自分自身の限界点を見極めて、事故を未然に防ぎ命を守ること。この警告が批判や中傷なのでしょうか?

「勇気をもらった」感動物語で終わらせて良いことでは断じてない。

ロードバイクでもレース中の集団内では車間距離を詰めて密集して走っているため、走行ラインを乱している人やバイクコントロールが上手くない人には、「怒鳴られた」と感じるほどの声が浴びせられることがあります。

「気を付けろ!!」「バカヤロー!危ねえぞ!!」「下手くそ!後ろに下がってろ!!」

声は荒い場合もありますが、これも落車や事故を防ぐため。批判や中傷が目的ではない。レース中に走り方を教えている余裕も時間もないので、どうしても注意の声は荒くなってしまう場合が多いです。

僕が以前から見ていたのは、

栗城史多公式サイト https://www.kurikiyama.jp/

栗城史多公式ブログ https://lineblog.me/kuriki/

栗城史多 “SHARE THE DREAM”facebook https://www.facebook.com/kurikiyama/

栗城史多twitter https://twitter.com/kurikiyama

以上の栗城さん側から発信された情報に加えて、

栗城史多まとめ@wiki https://www44.atwiki.jp/kuriki_fan/

海彦・山彦 の白秋日記 – Yahoo!ブログ ⇒ Yahoo!ブログ閉鎖によりLivedoorブログへ移転

森山編集所:栗城史多という不思議

森山編集所:栗城史多という不思議2」

亡くなってからは、
森山編集所:「賛否両論」の裏側にあったもの
寄せられたコメントの多くに賛同でき、その視点や文章表現にも感心させられました。

森山憲一さんによる、文春オンライン:賛否両論の登山家”栗城史多さんとは何者だったのか

チェ・キタラの「隅っこまで照らすな」:一時期栗城さんを取材していたTVディレクターのブログ。2019年2月1日の投稿「栗城史多さんに関する記事について、お知らせします」では、過去の栗城さんに関する記事を2月14日をもって削除するとしています。
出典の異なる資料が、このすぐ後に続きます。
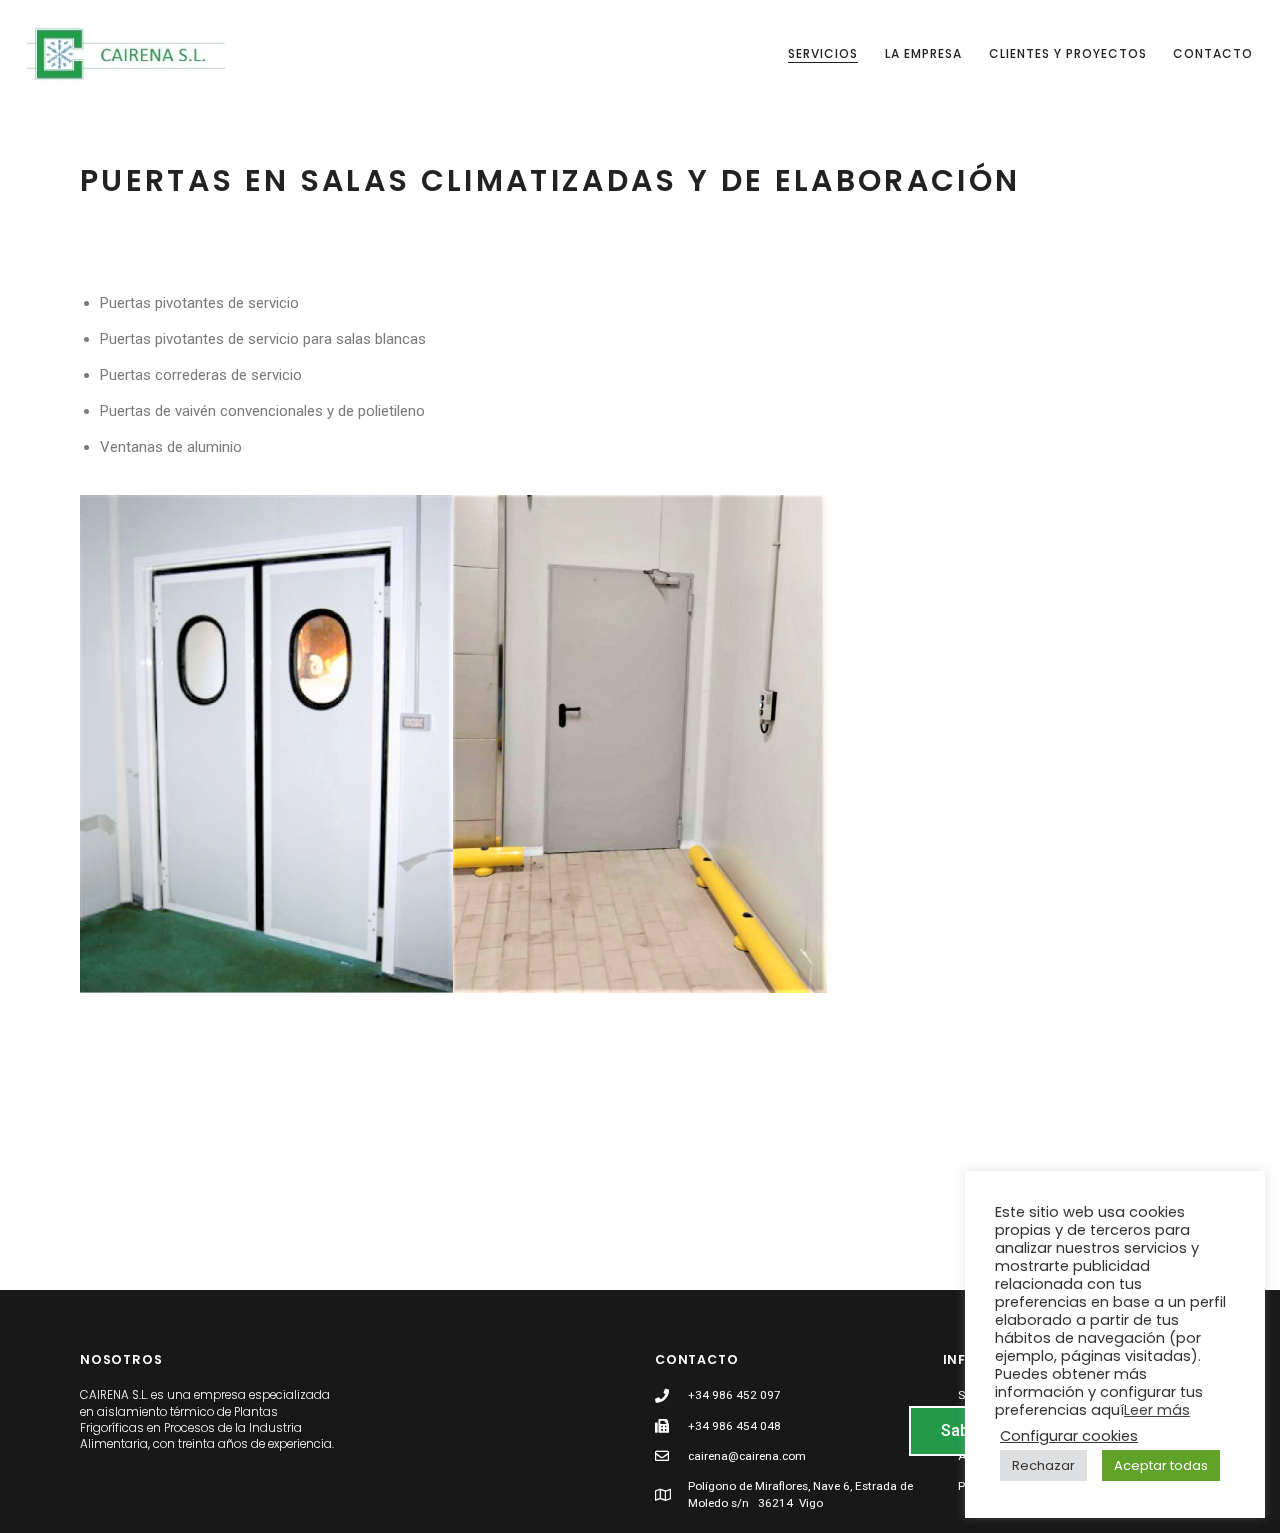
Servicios (823, 53)
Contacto (1213, 53)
ブログ主さんが取材を止めた以後の事柄も含めて、栗城さん関係者に改めて取材し「どうせなら、ちゃんと書きたくなったのです。もっと内容が濃いものを、何らかの形で伝えたいと思うようになりました。」とのことです。⇒ その後ブログ閉鎖

その他「栗城史多」で検索し、インターネットメディアの報道や個人ブログ、SNSなどにも目を通しました。個人の方の意見は賛否問わず拝見させて頂いています。

2020年7月18日追加情報

「内容が濃いものを何らかの形で・・」とは書籍化だったのですね。速く読みたいなあ。

デスゾーン 栗木史多のエベレスト劇場』2020年11月26日発売決定しました。

2021年1月追記

河野啓著『デスゾーン栗城史多のエベレスト劇場』を読んで

これは栗城史多さんの批判本ではありません。オンラインサロンやSNSを利用して『何者かになりたい人』『影響力を持ちたい人』『インフルエンサーになりたい人』・・・

インターネット上には、こんな人が大勢いるのです。

『栗城史多さんのような人』『栗城史多さんのような人を信じてしまう人』現代社会へ向けた警笛を鳴らしている本ではないでしょうか。